'This system is unsustainable': Why orthopedic surgeons do not feel fairly compensated


Three orthopedic surgeons recently connected with Becker's to discuss whether they feel fairly compensated in their profession. 

Ask Orthopedic Surgeons is a weekly series of questions posed to surgeons around the country about clinical, business and policy issues affecting orthopedic care. We invite all orthopedic surgeon and specialist responses.

Next question: What should orthopedic leaders avoid to be successful?

Please send responses to Riz Hatton at rhatton@beckershealthcare.com by 5 p.m. CST Thursday, Feb. 9.

Editor's note: Responses have been lightly edited for length and clarity.

Ramy Elias, MD. Medical Director for the Center for Advanced Orthopedics & Sports Medicine at Cerritos (Calif.) Surgery Center: I would say definitely not. Medicare has continued to cut our reimbursement year after year despite our cost of doing business as an independent practice having gone up significantly. At the same time, we are asked to do more and more uncompensated care. This has forced a record number of independent practices to close down or sell to private equity. When this happens, the cost of healthcare escalates and the patients suffer the most. We are also the only profession that provides a service without ever knowing if we'll get paid for it or not. This system is unsustainable.

Hooman Melamed, MD. The Spine Pro (Beverly Hills, Calif.): Not at all. Unfortunately, insurance companies are treating surgeons as commodities and they do not distinguish between experience, clinical outcome and patient satisfaction. I don't think a surgeon who is just starting our practice should be reimbursed the same as another surgeon who has been in practice for more than 20 years and they have excellent outcomes with superior results.

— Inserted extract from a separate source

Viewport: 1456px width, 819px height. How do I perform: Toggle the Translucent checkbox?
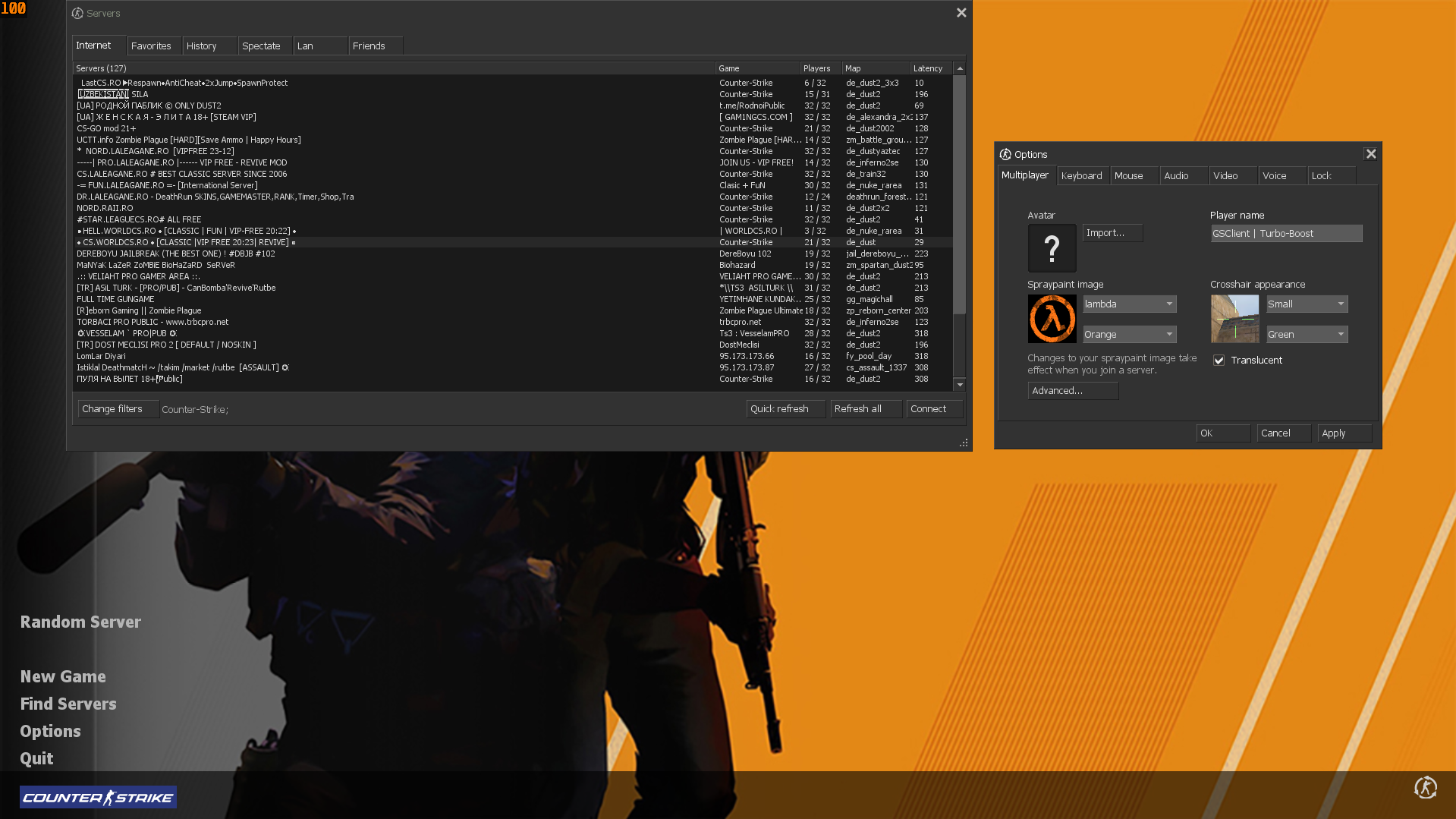(1219, 360)
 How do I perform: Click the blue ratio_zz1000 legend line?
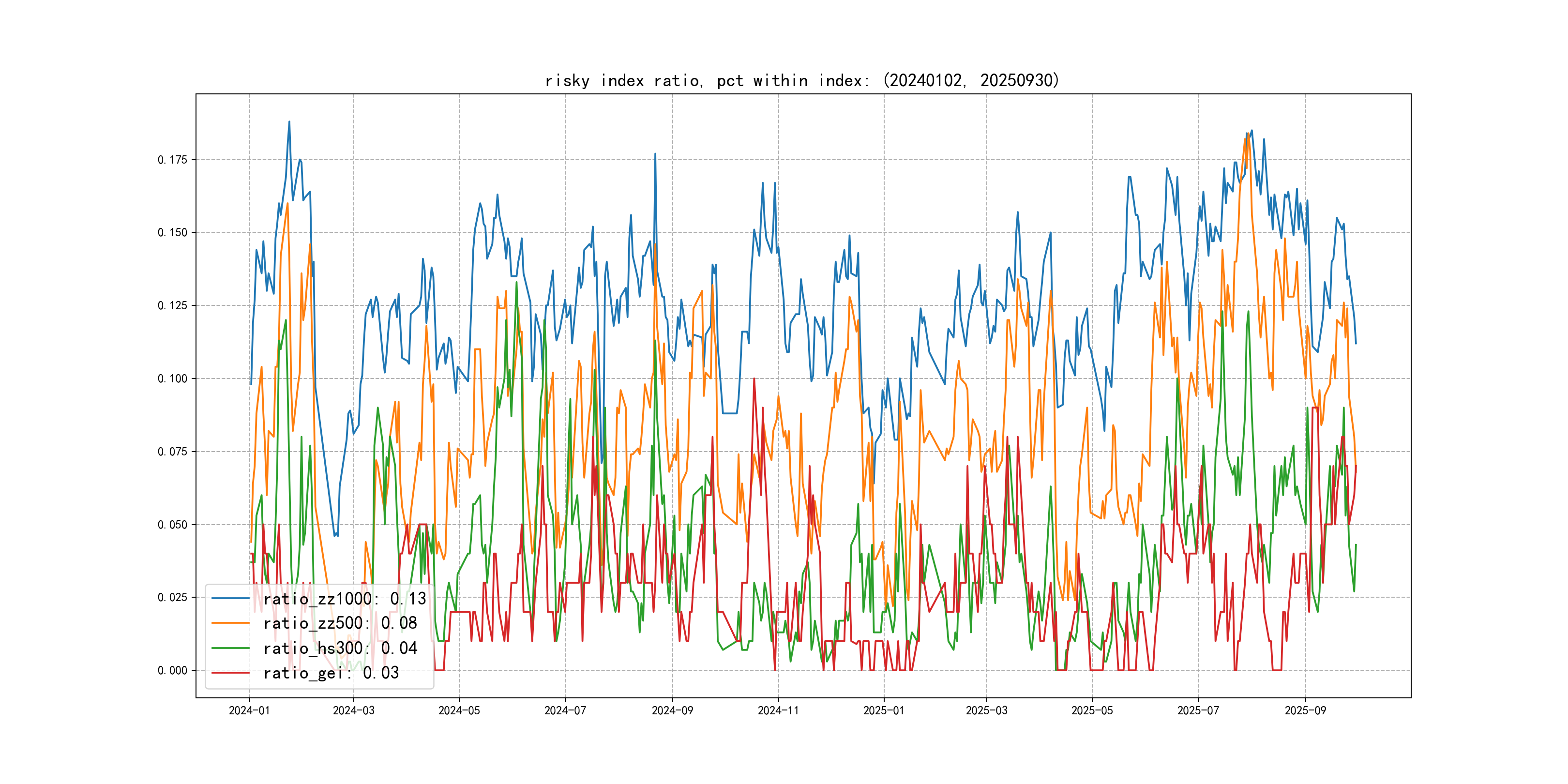pos(230,598)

Just like in any other profession, the fee for that service is based on quality and experience, something which insurance companies completely ignore when it comes to the physician payments.

Also, why should hospital-employed physician reimbursements be three, four or five times higher than private-practice physicians? 

The standard of living, cost of running a practice, overhead, cost of living and everything else has gone up except physician reimbursements. Our pay has continuously decreased year after year whereas insurance companies profits have increased year after year and their own CEO and executives have been getting higher pay year after year.

Anthony Melillo, MD. Founder of Bay Oaks Orthopaedics & Sports Medicine (Houston): No. Each year, I and every other orthopedic surgeon get reimbursed less and less for the expert and demanding services we provide.

I'll perform a complex hip and/or knee reconstruction that takes two to three hours of operating room time. A procedure that takes years of training and experience to be qualified to perform, several hours of prep time and coordination with reps and staff, and make less money than my mechanic or accountant for less time, effort and societal benefit. This surgical fee also includes the 90-day post-op period/rounding on the patient in the hospital, too.

Understand that I'm an independent orthopedic surgeon and have been practicing for more than 28 years. I'm at my best in terms of experience, skills and judgment. Due to the falling reimbursements and significant increase in all overhead, I'm planning on retiring three to five years earlier than I expected. Sadly, I'm not alone.

Cuts in Medicare generate cuts in commercial insurance and just continue the downward spiral of compensation.

I ask you a simple question: Who do you want to operate on you or your family member: an overworked, relatively inexperienced orthopedic surgeon (ER night call, bonus driven, partnership driven) or a seasoned experienced surgeon who practices for the love of the work but desires a fair compensation to justify the time away from family or friends? I'm the latter, but the falling reimbursements are pushing me to rethink my past decisions on retirement.